Saved data entries

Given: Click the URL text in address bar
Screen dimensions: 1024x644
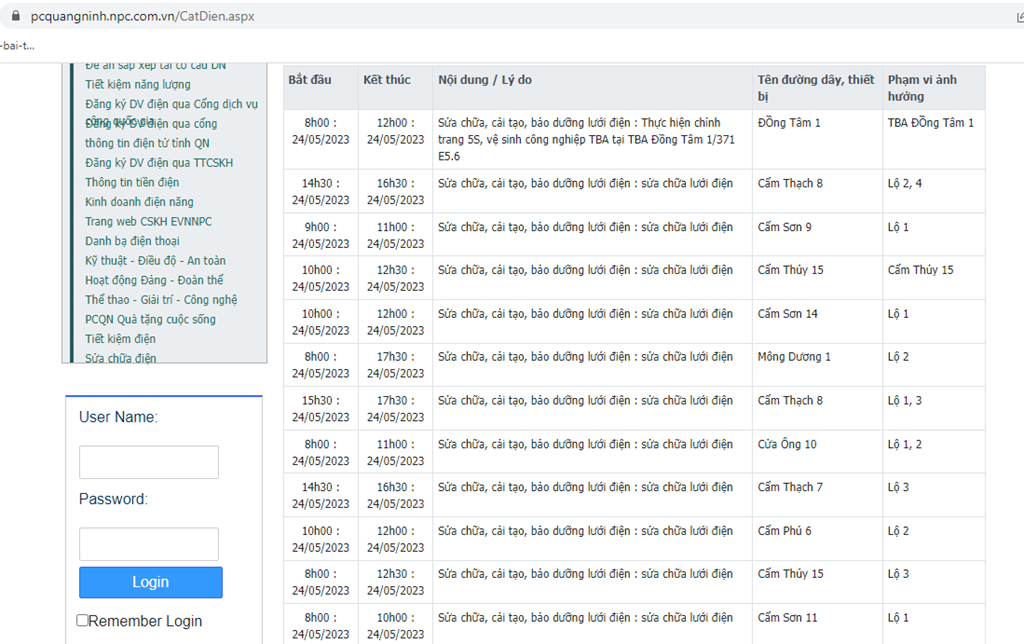Looking at the screenshot, I should (142, 16).
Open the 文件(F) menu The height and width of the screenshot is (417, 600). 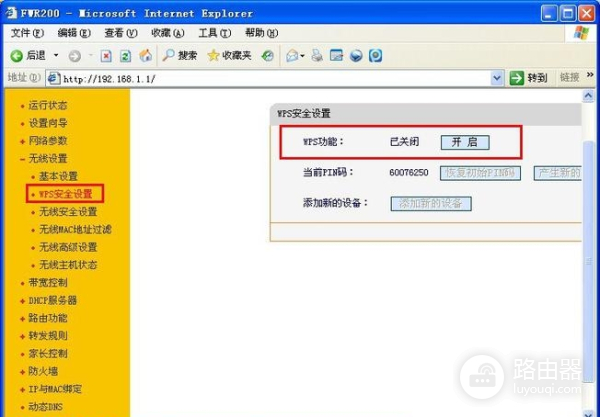click(26, 33)
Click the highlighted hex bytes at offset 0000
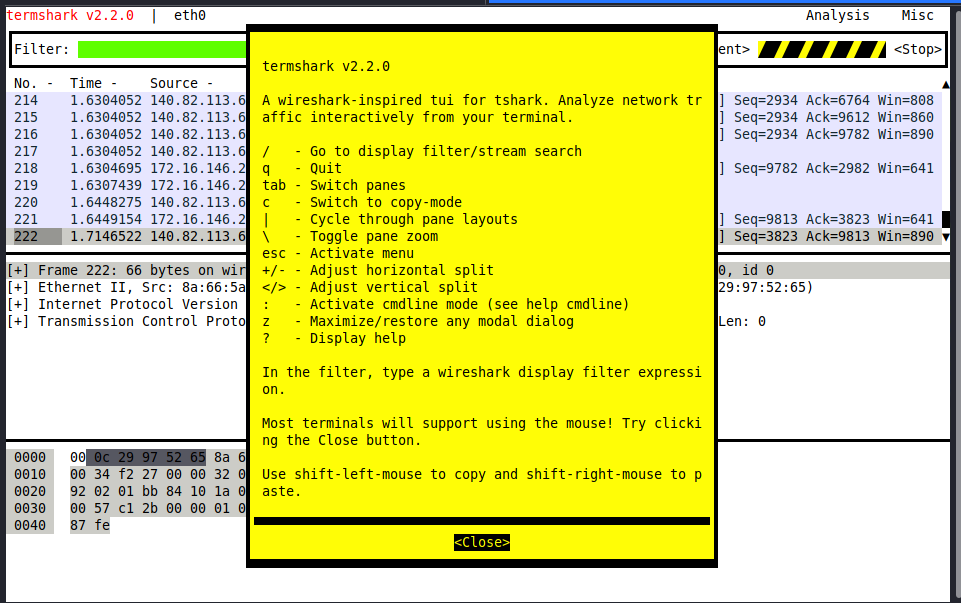Image resolution: width=961 pixels, height=603 pixels. 149,457
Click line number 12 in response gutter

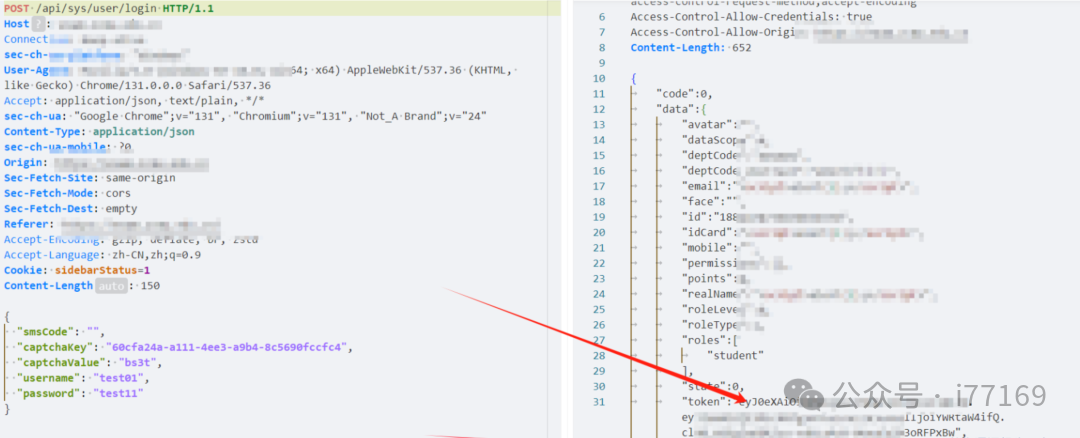(x=598, y=108)
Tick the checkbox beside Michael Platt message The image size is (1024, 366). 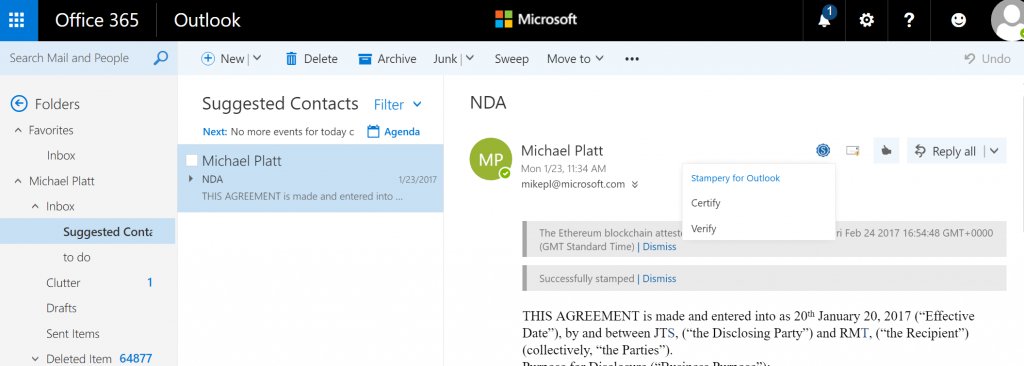(x=191, y=160)
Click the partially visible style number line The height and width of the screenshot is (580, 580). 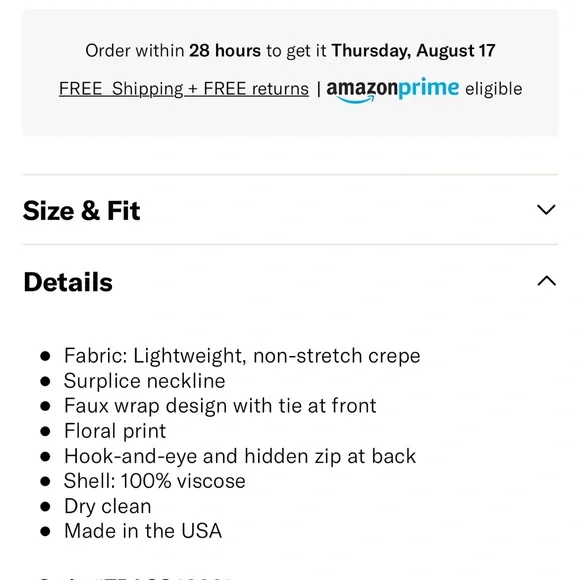135,577
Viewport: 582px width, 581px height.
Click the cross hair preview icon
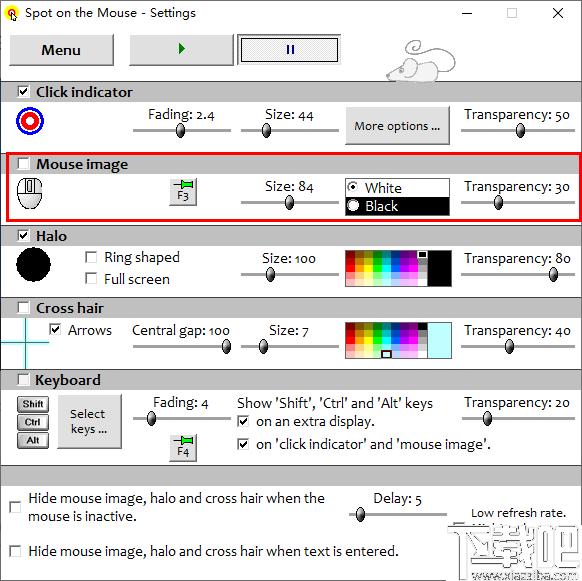coord(25,342)
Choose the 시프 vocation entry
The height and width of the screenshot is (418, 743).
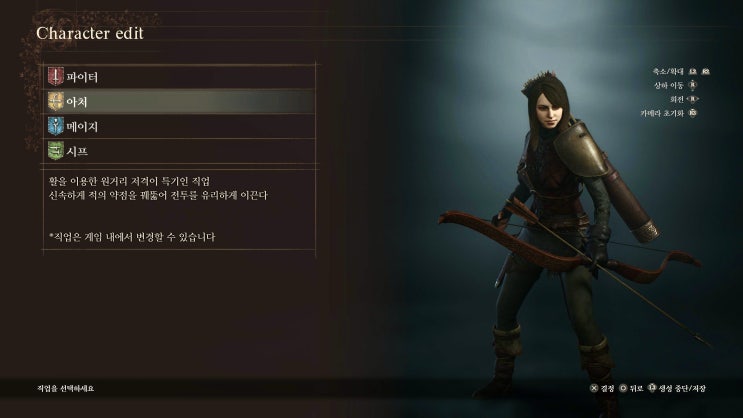coord(180,151)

EXERCISE PROMPT
Beginning with the line containing "Viewport: 582px width, 581px height." and ending with the last line of the data, output those lines exactly and nothing more. Omit every picture.

RESPONSE BELOW
Viewport: 582px width, 581px height.
Click the cross hair preview icon
coord(25,342)
Choose the 시프 vocation entry
The height and width of the screenshot is (418, 743).
coord(180,151)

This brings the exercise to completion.